= List of tasks =
1 - In the article on protein needs below, which food is said to have as much protein per serving as chicken?
2 - Write the next part of the article on protein needs below, picking up after its last sentence.

= Text excerpt =
Age, sex and activity level effects your protein need.
With so much focus on high protein diets, it makes you wonder how much protein you really need and whether you’re getting enough.
The answer is not clear. There is research underway to determine whether or not the Recommended Dietary Allowance [RDA] for protein needs to be adjusted.
The RDA range is currently between 10 – 25% of your daily caloric which allows for differences in age, sex and activity level. Use a protein calculator for a more specific target to support your personal goals.
If you’re eating a well balanced diet and not experiencing any of the tell tale signs of a deficiency, you’re likely getting enough protein regardless of what diet you follow.
With that said, it’s a good idea to assess what you’re eating and whether or not you’re getting enough protein and other essential nutrients as you make changes. It will give you peace of mind.
Three common dietary changes:
1/ Clean Diet
You probably hear the word “clean” in relation to eating. It’s one of the simplest and best changes you can make.
Clean primarily means that you’re reducing the amount of processed foods in your diet. Processed proteins such as sandwich meat and the new plant based meats often contain high levels of sodium and other fillers that can be harmful to your health if consumed frequently and in large quantities.
A clean diet is focused on whole foods and home cooking. It doesn’t restrict the source or dictate certain sources. If you’ve made this change, you’re likely still getting enough protein.
2/ Plant Based Diet
There are a variety of plant based diets. Some include animal proteins from a combination of chicken, fish, eggs and dairy. While others, such as the Vegan diet, are plant only diets.
Lentils, beans and legumes, nuts and seeds, grains, vegetables and even fruit contain protein. Lentils have as much protein per serving as chicken, whereas fruit has trace amounts.

= Data =
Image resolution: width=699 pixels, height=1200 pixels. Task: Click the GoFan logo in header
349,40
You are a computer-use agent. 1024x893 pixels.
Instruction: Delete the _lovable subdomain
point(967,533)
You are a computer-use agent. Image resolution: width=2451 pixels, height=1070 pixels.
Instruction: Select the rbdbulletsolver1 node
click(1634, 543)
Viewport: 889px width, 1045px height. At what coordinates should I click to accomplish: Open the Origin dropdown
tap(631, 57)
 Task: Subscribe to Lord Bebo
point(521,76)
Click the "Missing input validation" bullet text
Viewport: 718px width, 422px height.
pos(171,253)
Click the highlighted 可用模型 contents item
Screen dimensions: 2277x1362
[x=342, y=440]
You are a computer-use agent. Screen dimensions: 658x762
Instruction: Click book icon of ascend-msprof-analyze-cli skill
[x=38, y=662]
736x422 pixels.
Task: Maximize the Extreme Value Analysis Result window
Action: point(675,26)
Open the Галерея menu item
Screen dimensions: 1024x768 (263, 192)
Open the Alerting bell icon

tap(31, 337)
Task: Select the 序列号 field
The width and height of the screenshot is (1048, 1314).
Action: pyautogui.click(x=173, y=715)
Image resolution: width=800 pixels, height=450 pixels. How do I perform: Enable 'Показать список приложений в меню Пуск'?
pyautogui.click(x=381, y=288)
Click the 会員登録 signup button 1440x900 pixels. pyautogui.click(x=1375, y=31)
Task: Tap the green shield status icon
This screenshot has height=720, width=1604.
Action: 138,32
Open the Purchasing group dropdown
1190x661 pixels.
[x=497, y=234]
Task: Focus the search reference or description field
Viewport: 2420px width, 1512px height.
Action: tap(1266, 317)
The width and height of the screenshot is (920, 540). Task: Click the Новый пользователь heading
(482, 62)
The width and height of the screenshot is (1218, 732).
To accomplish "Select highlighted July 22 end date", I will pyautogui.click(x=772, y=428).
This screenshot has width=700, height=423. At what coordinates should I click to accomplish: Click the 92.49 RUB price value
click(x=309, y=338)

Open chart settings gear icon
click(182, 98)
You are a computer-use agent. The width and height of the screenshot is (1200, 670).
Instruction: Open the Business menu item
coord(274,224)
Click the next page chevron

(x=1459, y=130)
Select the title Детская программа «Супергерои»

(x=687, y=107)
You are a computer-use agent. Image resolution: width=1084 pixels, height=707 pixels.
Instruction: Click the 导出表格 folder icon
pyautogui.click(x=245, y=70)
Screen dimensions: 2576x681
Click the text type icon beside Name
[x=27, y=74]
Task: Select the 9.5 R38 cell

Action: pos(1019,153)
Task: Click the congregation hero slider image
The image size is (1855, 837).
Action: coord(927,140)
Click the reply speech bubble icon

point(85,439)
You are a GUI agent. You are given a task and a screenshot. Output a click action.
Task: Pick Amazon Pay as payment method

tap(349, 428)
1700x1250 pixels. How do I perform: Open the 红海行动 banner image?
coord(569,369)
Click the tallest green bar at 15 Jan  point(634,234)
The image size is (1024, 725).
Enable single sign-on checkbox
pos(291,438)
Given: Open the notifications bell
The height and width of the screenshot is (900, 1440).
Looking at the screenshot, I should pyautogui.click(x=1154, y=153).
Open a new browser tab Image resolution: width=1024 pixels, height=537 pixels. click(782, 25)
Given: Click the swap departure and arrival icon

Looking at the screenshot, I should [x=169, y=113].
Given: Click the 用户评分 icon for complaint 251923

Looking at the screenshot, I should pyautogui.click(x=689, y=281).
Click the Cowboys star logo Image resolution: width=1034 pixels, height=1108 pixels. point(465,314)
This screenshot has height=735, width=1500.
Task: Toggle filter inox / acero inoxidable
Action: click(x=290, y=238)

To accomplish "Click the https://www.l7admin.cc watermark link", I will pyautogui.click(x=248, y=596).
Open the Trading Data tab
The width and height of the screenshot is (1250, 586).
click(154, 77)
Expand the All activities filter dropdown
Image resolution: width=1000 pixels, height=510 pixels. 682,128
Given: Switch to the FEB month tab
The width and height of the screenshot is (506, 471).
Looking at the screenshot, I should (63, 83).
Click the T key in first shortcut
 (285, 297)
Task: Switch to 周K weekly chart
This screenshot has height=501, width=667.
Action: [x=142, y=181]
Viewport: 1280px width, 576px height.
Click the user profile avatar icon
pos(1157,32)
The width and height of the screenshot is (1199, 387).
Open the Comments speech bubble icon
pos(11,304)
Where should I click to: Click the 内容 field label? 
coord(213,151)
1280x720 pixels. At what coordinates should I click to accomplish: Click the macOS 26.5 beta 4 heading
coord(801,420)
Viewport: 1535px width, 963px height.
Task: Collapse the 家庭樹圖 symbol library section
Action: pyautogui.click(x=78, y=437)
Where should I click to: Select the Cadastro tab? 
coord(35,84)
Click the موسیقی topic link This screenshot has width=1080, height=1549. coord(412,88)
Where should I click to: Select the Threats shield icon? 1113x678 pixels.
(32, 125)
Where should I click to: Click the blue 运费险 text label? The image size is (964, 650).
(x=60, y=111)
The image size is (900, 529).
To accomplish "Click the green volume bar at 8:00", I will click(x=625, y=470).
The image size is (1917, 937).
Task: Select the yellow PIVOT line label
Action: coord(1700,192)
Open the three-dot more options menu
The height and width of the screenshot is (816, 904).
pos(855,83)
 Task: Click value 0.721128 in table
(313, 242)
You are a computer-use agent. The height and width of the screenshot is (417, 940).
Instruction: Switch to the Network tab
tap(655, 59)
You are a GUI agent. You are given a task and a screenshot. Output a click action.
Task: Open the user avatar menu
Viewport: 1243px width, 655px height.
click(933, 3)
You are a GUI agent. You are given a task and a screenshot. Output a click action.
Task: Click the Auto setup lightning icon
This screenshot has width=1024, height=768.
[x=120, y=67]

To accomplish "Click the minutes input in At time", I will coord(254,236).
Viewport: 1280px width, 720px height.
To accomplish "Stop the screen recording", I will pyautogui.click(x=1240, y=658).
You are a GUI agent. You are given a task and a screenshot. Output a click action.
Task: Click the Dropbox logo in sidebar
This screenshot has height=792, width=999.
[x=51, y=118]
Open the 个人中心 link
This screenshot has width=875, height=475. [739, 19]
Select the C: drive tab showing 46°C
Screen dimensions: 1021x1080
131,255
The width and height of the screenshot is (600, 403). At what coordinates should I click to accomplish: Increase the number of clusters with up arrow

= Answers for each item =
1 - Lentils.

2 -
If you’re switching to a plant based or making additions changes to your plant based diet, it’s a good time to assess all your essential nutrients. You should be adding not just eliminating foods to refine your diet. However, you can get sufficient protein from plants and it’s not hard to do.
3/ High Protein Diet
Some researchers claim that high protein diets help with maintaining a lean, fat-burning physique even as you age. More research is needed and is being done to validate that claim.
Like plant based diets, there are different versions of the diet. Some focus on animal proteins and others on plant based proteins. The source matters.
If you don’t eat fish and plan to add fish to your diet, according to Harvard Health that’s good. If your plan is to focus exclusively on other animal proteins, consult your doctor. There are known health risks. More research is underway to assess the link between animal protein and cancer.
Your activity level and cooking skill are the main factors to assess in whether or not you need to add protein powder to your diet.
If you add a powder to your diet, think about how you rebalance your caloric intake unless you’re adding it to help increase your muscle and/or weight. Choose carefully to avoid unintended health issues.